──────── Supplied records ────────

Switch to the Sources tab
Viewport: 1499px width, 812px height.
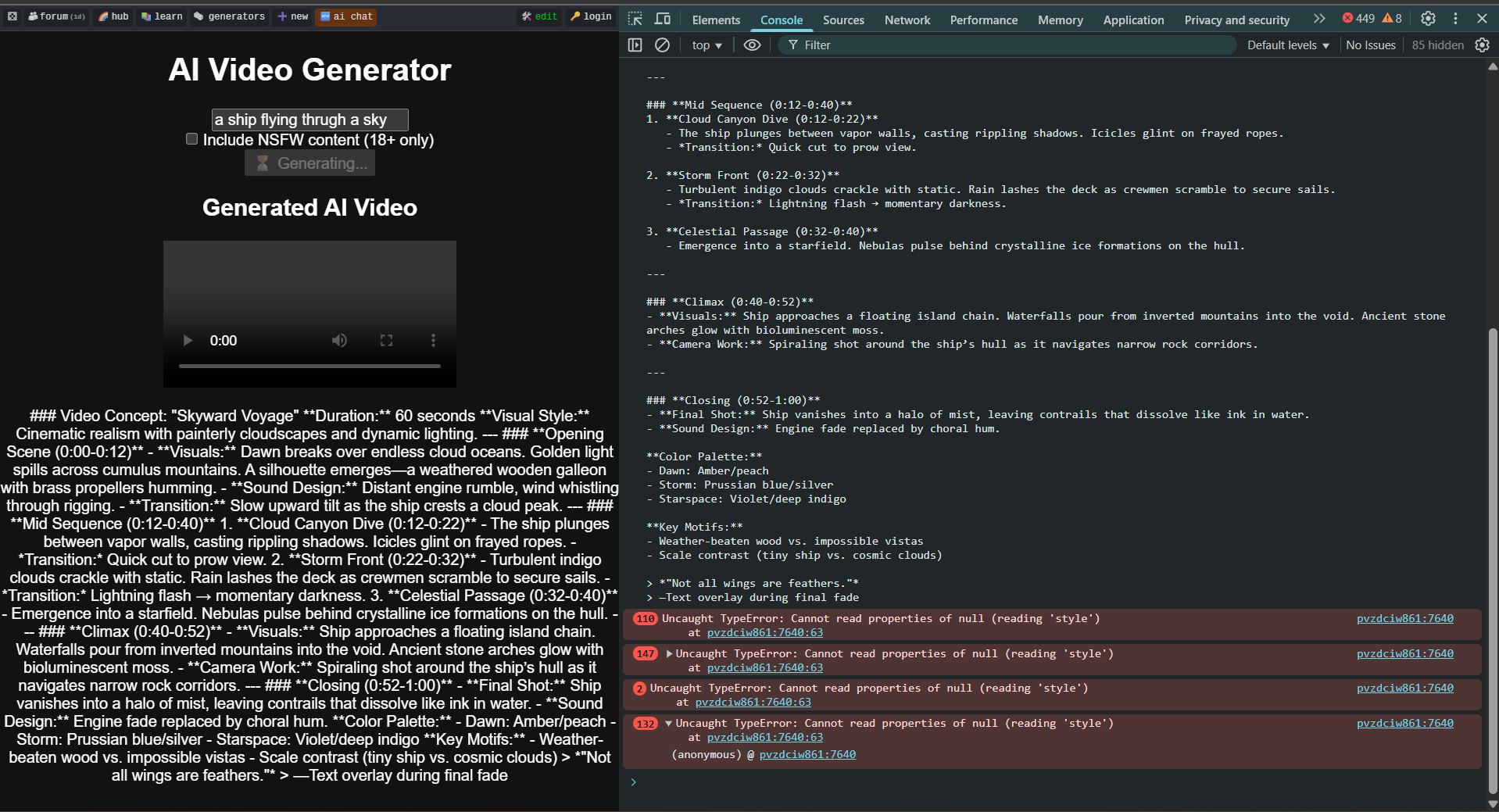(843, 20)
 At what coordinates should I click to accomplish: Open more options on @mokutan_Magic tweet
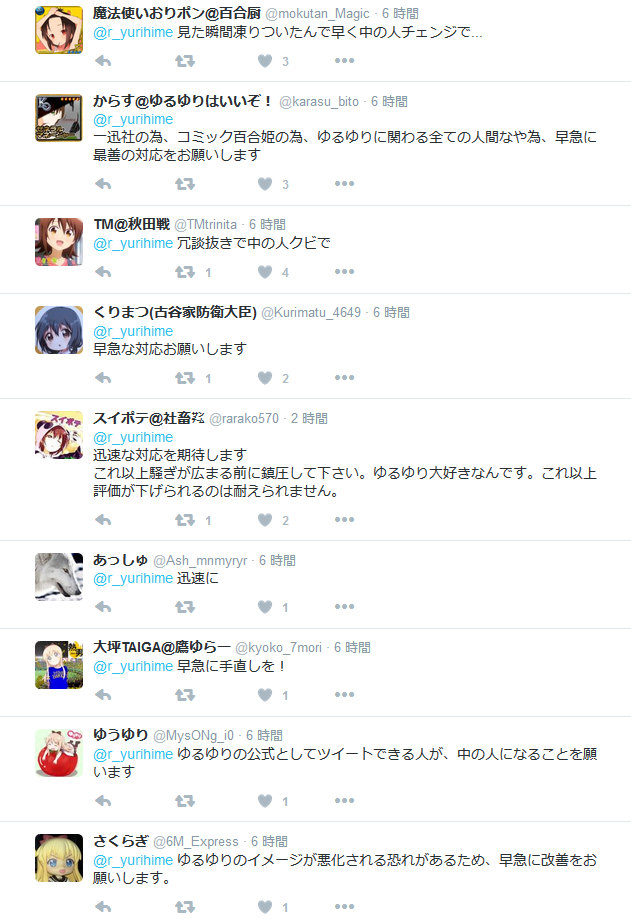(345, 60)
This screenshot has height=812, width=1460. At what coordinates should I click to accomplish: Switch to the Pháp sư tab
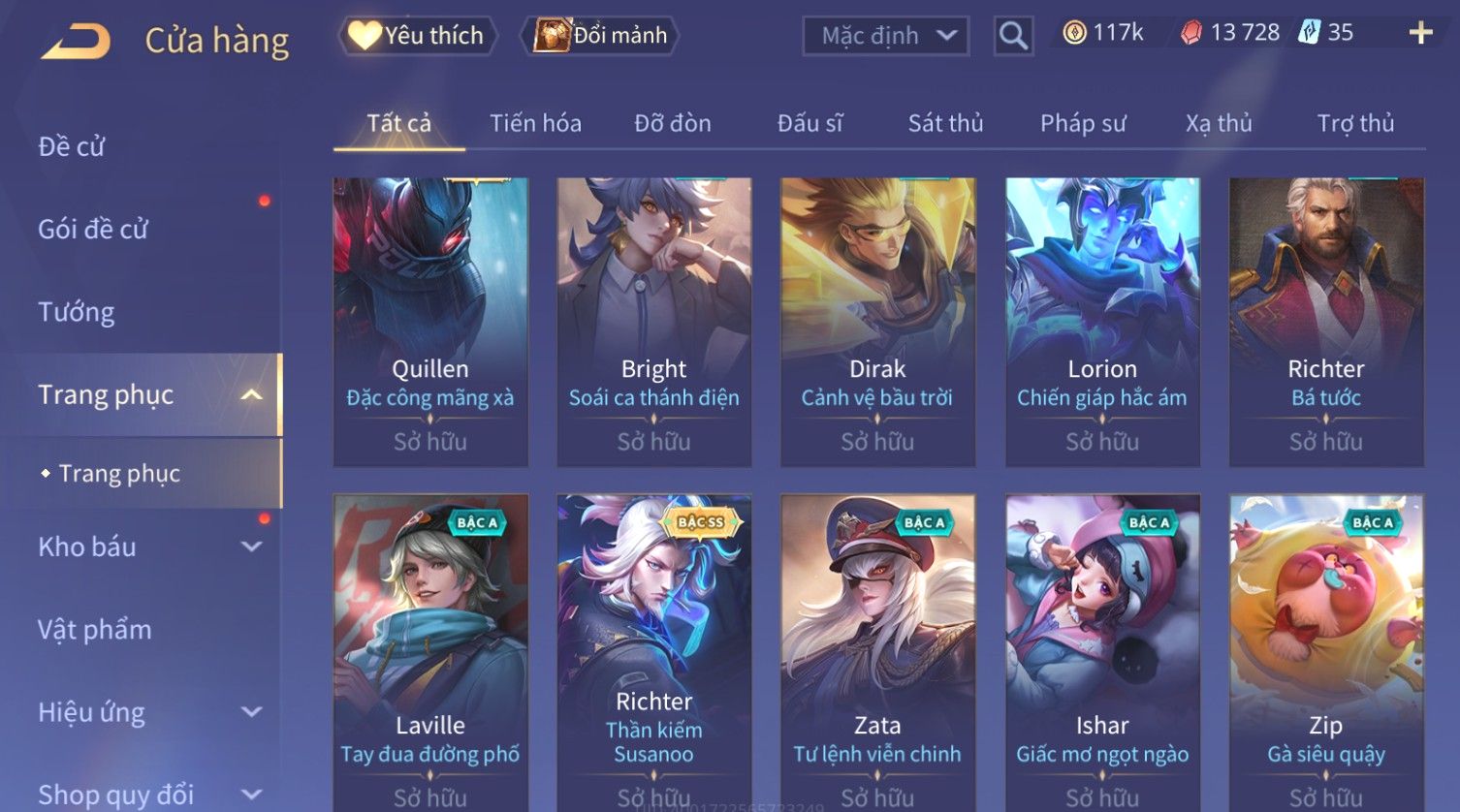(1083, 123)
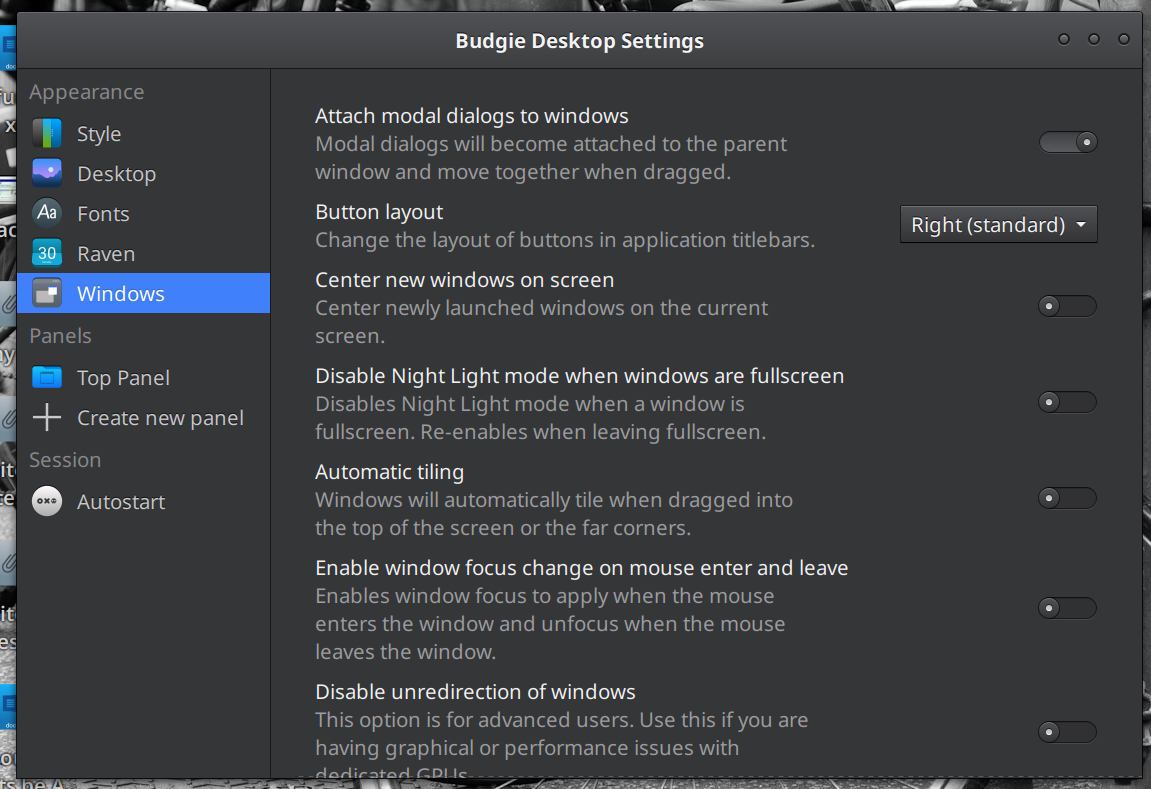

────────

The reply should repeat the listing above exactly and contain no pictures.

→ **Exercise output**:
Switch to the Sources tab
Viewport: 1499px width, 812px height.
(843, 20)
 At what coordinates should I click to accomplish: Open more options on @mokutan_Magic tweet
(345, 60)
This screenshot has height=812, width=1460. At what coordinates should I click to accomplish: Switch to the Pháp sư tab
(1083, 123)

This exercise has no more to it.